### Activity
From the entries provided below, copy each line that contains the word "computer".

### Available data
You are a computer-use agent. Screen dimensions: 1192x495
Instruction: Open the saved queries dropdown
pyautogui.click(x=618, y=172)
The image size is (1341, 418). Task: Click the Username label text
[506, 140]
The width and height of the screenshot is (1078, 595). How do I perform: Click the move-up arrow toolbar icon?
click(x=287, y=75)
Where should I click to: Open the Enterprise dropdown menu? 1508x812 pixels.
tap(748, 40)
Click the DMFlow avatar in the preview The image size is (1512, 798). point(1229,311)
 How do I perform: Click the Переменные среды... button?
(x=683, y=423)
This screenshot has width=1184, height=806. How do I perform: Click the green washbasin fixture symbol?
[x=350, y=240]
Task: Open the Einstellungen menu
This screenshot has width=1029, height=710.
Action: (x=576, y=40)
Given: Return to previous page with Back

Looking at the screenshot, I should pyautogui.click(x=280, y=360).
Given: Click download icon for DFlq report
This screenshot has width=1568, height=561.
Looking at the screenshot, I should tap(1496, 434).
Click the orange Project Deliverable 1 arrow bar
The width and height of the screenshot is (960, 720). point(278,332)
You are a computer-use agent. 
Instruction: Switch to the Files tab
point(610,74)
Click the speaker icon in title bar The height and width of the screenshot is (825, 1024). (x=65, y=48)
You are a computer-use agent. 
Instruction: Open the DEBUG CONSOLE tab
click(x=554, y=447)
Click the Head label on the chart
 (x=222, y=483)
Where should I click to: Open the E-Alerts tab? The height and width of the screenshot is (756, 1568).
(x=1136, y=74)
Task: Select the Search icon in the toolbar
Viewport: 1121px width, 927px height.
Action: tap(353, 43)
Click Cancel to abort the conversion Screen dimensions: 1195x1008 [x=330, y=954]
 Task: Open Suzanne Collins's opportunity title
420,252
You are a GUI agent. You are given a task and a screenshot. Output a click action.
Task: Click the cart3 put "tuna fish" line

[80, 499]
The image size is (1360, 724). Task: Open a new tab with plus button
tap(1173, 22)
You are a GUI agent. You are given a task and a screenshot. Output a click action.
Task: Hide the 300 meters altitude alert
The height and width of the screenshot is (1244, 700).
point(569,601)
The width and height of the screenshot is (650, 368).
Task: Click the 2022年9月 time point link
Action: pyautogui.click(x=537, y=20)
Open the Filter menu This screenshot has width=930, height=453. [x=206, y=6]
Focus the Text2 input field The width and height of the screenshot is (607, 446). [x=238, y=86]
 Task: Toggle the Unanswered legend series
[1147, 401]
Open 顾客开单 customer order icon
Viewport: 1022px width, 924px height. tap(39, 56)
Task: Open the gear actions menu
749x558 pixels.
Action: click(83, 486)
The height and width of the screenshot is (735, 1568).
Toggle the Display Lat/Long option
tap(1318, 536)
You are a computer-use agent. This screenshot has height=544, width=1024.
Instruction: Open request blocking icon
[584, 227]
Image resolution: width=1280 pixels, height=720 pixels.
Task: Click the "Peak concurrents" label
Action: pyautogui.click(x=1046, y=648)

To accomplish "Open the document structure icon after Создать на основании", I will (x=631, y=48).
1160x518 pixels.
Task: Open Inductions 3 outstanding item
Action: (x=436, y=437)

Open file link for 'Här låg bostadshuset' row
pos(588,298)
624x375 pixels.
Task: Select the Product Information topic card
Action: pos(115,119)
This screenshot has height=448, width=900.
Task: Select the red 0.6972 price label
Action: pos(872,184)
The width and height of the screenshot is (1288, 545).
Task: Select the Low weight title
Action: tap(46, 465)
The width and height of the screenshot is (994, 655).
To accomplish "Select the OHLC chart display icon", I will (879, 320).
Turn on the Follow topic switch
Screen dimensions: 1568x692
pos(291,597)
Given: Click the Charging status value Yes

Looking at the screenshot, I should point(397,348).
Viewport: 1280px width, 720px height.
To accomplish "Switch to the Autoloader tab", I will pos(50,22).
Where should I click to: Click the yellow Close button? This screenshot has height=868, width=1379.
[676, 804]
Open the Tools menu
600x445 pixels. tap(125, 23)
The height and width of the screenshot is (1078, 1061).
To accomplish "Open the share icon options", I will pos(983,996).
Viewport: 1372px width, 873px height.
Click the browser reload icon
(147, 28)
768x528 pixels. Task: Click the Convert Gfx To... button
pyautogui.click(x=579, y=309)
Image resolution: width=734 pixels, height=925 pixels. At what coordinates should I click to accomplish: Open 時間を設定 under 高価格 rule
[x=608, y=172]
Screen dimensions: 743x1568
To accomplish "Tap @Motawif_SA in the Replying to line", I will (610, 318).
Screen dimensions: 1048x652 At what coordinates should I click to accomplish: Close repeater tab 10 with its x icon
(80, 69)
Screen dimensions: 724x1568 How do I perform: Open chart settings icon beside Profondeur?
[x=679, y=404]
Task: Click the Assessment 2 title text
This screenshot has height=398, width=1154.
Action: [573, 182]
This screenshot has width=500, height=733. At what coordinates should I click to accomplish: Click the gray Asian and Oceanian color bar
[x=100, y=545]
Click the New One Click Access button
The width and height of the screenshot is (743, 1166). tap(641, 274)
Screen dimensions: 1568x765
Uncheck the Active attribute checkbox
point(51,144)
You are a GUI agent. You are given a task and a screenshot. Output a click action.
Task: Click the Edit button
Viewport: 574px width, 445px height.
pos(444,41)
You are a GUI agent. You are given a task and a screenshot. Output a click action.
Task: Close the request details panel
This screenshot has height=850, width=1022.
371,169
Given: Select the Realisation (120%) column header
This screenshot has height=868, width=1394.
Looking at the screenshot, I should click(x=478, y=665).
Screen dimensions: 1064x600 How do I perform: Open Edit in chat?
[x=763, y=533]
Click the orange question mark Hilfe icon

### Answer space
You are a computer-use agent. Screen dimensions: 1192x495
You are a computer-use agent. 
You are a computer-use agent. 
You are a computer-use agent. This screenshot has height=544, width=1024.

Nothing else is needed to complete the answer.